• How to complete this task: Give back the listing word for word, from top to bottom.

• Entries provided:
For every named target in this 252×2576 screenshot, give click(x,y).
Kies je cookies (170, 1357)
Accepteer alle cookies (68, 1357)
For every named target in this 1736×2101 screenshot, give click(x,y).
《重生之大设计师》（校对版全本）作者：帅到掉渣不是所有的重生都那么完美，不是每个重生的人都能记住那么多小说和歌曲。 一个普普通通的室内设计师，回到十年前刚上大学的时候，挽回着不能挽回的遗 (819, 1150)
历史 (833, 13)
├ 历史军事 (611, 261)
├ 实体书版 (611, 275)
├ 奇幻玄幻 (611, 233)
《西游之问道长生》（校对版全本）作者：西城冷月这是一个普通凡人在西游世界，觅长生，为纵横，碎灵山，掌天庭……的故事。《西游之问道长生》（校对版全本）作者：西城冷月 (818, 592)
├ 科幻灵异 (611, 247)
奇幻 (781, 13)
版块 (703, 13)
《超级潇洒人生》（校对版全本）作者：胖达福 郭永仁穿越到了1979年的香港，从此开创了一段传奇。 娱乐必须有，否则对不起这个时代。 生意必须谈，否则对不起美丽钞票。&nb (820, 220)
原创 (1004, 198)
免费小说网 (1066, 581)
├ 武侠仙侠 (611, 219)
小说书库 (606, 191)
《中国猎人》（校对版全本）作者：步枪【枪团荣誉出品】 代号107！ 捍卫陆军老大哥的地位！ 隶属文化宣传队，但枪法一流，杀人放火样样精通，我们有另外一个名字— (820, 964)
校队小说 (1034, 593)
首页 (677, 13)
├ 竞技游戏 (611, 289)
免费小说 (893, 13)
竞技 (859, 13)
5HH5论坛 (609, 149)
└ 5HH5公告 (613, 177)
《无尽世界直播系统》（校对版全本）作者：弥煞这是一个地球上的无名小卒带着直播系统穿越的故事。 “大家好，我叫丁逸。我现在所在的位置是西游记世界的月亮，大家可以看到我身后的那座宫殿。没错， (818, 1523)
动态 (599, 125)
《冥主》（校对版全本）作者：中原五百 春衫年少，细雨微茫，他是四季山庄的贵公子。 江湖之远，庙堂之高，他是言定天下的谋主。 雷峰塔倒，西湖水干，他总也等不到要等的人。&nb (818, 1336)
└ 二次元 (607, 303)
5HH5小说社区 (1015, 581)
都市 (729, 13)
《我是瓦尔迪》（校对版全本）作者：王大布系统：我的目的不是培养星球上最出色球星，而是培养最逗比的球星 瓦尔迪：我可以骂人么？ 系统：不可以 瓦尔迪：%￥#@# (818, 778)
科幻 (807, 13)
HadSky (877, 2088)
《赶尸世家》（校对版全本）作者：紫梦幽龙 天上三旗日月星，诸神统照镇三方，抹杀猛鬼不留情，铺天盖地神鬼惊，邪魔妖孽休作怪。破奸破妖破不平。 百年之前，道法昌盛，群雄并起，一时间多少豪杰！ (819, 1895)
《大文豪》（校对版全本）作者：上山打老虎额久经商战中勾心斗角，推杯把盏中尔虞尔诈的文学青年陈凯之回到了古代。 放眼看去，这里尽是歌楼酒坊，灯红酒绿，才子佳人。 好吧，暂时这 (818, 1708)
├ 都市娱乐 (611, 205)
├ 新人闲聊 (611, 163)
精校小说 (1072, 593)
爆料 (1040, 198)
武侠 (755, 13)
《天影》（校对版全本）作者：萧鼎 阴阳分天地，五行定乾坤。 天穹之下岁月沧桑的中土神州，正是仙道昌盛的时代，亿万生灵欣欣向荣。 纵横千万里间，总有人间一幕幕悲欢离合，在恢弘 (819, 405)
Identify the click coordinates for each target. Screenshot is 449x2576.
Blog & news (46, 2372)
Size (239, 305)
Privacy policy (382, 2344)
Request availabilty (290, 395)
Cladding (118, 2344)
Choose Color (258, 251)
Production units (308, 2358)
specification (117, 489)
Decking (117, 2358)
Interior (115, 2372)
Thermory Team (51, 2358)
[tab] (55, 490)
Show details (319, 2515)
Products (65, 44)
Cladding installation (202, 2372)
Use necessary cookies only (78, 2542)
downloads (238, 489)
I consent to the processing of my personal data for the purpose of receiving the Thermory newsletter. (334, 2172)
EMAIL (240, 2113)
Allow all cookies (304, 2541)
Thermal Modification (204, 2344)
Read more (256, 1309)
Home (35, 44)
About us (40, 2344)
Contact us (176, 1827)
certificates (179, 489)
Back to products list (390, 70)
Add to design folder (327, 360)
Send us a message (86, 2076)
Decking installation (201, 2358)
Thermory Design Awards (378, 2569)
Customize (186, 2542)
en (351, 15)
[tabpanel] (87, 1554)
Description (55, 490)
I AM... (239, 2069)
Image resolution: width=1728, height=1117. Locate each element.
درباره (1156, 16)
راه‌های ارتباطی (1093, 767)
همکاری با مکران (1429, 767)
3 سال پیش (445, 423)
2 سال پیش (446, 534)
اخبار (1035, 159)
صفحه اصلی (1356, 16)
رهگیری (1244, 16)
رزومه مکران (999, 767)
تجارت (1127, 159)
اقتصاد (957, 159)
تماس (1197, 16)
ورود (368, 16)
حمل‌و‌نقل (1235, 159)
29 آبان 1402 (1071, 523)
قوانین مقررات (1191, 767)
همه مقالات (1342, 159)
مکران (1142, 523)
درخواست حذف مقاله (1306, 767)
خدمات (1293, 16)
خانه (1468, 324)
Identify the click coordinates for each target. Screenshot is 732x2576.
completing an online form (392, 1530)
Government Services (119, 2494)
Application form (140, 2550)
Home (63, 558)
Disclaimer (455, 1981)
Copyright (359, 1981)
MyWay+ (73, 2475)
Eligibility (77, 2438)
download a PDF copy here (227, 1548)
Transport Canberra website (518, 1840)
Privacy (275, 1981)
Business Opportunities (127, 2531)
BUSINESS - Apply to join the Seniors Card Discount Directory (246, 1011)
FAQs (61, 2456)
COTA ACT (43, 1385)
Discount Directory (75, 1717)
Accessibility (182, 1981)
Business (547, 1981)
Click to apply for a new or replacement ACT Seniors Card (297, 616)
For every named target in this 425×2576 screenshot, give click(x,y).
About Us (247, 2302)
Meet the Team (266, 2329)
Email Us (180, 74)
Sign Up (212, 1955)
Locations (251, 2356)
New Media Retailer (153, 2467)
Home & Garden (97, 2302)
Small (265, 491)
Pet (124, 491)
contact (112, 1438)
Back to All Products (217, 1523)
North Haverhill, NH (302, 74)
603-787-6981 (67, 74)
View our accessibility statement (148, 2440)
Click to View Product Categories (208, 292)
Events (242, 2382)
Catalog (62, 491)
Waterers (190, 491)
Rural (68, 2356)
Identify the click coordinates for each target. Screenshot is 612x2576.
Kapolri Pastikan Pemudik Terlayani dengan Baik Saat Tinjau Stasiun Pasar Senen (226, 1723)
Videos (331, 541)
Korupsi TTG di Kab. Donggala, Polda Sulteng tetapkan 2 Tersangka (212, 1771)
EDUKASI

• Answer to the problem:
For every named target in this 252×2576 screenshot, give click(x,y).
Kies je cookies (170, 1357)
Accepteer alle cookies (68, 1357)
For every named target in this 1736×2101 screenshot, give click(x,y).
《重生之大设计师》（校对版全本）作者：帅到掉渣不是所有的重生都那么完美，不是每个重生的人都能记住那么多小说和歌曲。 一个普普通通的室内设计师，回到十年前刚上大学的时候，挽回着不能挽回的遗 (819, 1150)
历史 (833, 13)
├ 历史军事 (611, 261)
├ 实体书版 (611, 275)
├ 奇幻玄幻 (611, 233)
《西游之问道长生》（校对版全本）作者：西城冷月这是一个普通凡人在西游世界，觅长生，为纵横，碎灵山，掌天庭……的故事。《西游之问道长生》（校对版全本）作者：西城冷月 (818, 592)
├ 科幻灵异 (611, 247)
奇幻 (781, 13)
版块 (703, 13)
《超级潇洒人生》（校对版全本）作者：胖达福 郭永仁穿越到了1979年的香港，从此开创了一段传奇。 娱乐必须有，否则对不起这个时代。 生意必须谈，否则对不起美丽钞票。&nb (820, 220)
原创 (1004, 198)
免费小说网 (1066, 581)
├ 武侠仙侠 (611, 219)
小说书库 (606, 191)
《中国猎人》（校对版全本）作者：步枪【枪团荣誉出品】 代号107！ 捍卫陆军老大哥的地位！ 隶属文化宣传队，但枪法一流，杀人放火样样精通，我们有另外一个名字— (820, 964)
校队小说 (1034, 593)
首页 (677, 13)
├ 竞技游戏 (611, 289)
免费小说 (893, 13)
竞技 (859, 13)
5HH5论坛 (609, 149)
└ 5HH5公告 (613, 177)
《无尽世界直播系统》（校对版全本）作者：弥煞这是一个地球上的无名小卒带着直播系统穿越的故事。 “大家好，我叫丁逸。我现在所在的位置是西游记世界的月亮，大家可以看到我身后的那座宫殿。没错， (818, 1523)
动态 (599, 125)
《冥主》（校对版全本）作者：中原五百 春衫年少，细雨微茫，他是四季山庄的贵公子。 江湖之远，庙堂之高，他是言定天下的谋主。 雷峰塔倒，西湖水干，他总也等不到要等的人。&nb (818, 1336)
└ 二次元 (607, 303)
5HH5小说社区 (1015, 581)
都市 (729, 13)
《我是瓦尔迪》（校对版全本）作者：王大布系统：我的目的不是培养星球上最出色球星，而是培养最逗比的球星 瓦尔迪：我可以骂人么？ 系统：不可以 瓦尔迪：%￥#@# (818, 778)
科幻 (807, 13)
HadSky (877, 2088)
《赶尸世家》（校对版全本）作者：紫梦幽龙 天上三旗日月星，诸神统照镇三方，抹杀猛鬼不留情，铺天盖地神鬼惊，邪魔妖孽休作怪。破奸破妖破不平。 百年之前，道法昌盛，群雄并起，一时间多少豪杰！ (819, 1895)
《大文豪》（校对版全本）作者：上山打老虎额久经商战中勾心斗角，推杯把盏中尔虞尔诈的文学青年陈凯之回到了古代。 放眼看去，这里尽是歌楼酒坊，灯红酒绿，才子佳人。 好吧，暂时这 (818, 1708)
├ 都市娱乐 (611, 205)
├ 新人闲聊 (611, 163)
精校小说 (1072, 593)
爆料 (1040, 198)
武侠 (755, 13)
《天影》（校对版全本）作者：萧鼎 阴阳分天地，五行定乾坤。 天穹之下岁月沧桑的中土神州，正是仙道昌盛的时代，亿万生灵欣欣向荣。 纵横千万里间，总有人间一幕幕悲欢离合，在恢弘 (819, 405)
Identify the click coordinates for each target. Screenshot is 449x2576.
Blog & news (46, 2372)
Size (239, 305)
Privacy policy (382, 2344)
Request availabilty (290, 395)
Cladding (118, 2344)
Choose Color (258, 251)
Production units (308, 2358)
specification (117, 489)
Decking (117, 2358)
Interior (115, 2372)
Thermory Team (51, 2358)
[tab] (55, 490)
Show details (319, 2515)
Products (65, 44)
Cladding installation (202, 2372)
Use necessary cookies only (78, 2542)
downloads (238, 489)
I consent to the processing of my personal data for the purpose of receiving the Thermory newsletter. (334, 2172)
EMAIL (240, 2113)
Allow all cookies (304, 2541)
Thermal Modification (204, 2344)
Read more (256, 1309)
Home (35, 44)
About us (40, 2344)
Contact us (176, 1827)
certificates (179, 489)
Back to products list (390, 70)
Add to design folder (327, 360)
Send us a message (86, 2076)
Decking installation (201, 2358)
Thermory Design Awards (378, 2569)
Customize (186, 2542)
en (351, 15)
[tabpanel] (87, 1554)
Description (55, 490)
I AM... (239, 2069)
Image resolution: width=1728, height=1117. Locate each element.
درباره (1156, 16)
راه‌های ارتباطی (1093, 767)
همکاری با مکران (1429, 767)
3 سال پیش (445, 423)
2 سال پیش (446, 534)
اخبار (1035, 159)
صفحه اصلی (1356, 16)
رهگیری (1244, 16)
رزومه مکران (999, 767)
تجارت (1127, 159)
اقتصاد (957, 159)
تماس (1197, 16)
ورود (368, 16)
حمل‌و‌نقل (1235, 159)
29 آبان 1402 (1071, 523)
قوانین مقررات (1191, 767)
همه مقالات (1342, 159)
مکران (1142, 523)
درخواست حذف مقاله (1306, 767)
خدمات (1293, 16)
خانه (1468, 324)
Identify the click coordinates for each target. Screenshot is 732x2576.
completing an online form (392, 1530)
Government Services (119, 2494)
Application form (140, 2550)
Home (63, 558)
Disclaimer (455, 1981)
Copyright (359, 1981)
MyWay+ (73, 2475)
Eligibility (77, 2438)
download a PDF copy here (227, 1548)
Transport Canberra website (518, 1840)
Privacy (275, 1981)
Business Opportunities (127, 2531)
BUSINESS - Apply to join the Seniors Card Discount Directory (246, 1011)
FAQs (61, 2456)
COTA ACT (43, 1385)
Discount Directory (75, 1717)
Accessibility (182, 1981)
Business (547, 1981)
Click to apply for a new or replacement ACT Seniors Card (297, 616)
For every named target in this 425×2576 screenshot, give click(x,y).
About Us (247, 2302)
Meet the Team (266, 2329)
Email Us (180, 74)
Sign Up (212, 1955)
Locations (251, 2356)
New Media Retailer (153, 2467)
Home & Garden (97, 2302)
Small (265, 491)
Pet (124, 491)
contact (112, 1438)
Back to All Products (217, 1523)
North Haverhill, NH (302, 74)
603-787-6981 (67, 74)
View our accessibility statement (148, 2440)
Click to View Product Categories (208, 292)
Events (242, 2382)
Catalog (62, 491)
Waterers (190, 491)
Rural (68, 2356)
Identify the click coordinates for each target. Screenshot is 612x2576.
Kapolri Pastikan Pemudik Terlayani dengan Baik Saat Tinjau Stasiun Pasar Senen (226, 1723)
Videos (331, 541)
Korupsi TTG di Kab. Donggala, Polda Sulteng tetapkan 2 Tersangka (212, 1771)
EDUKASI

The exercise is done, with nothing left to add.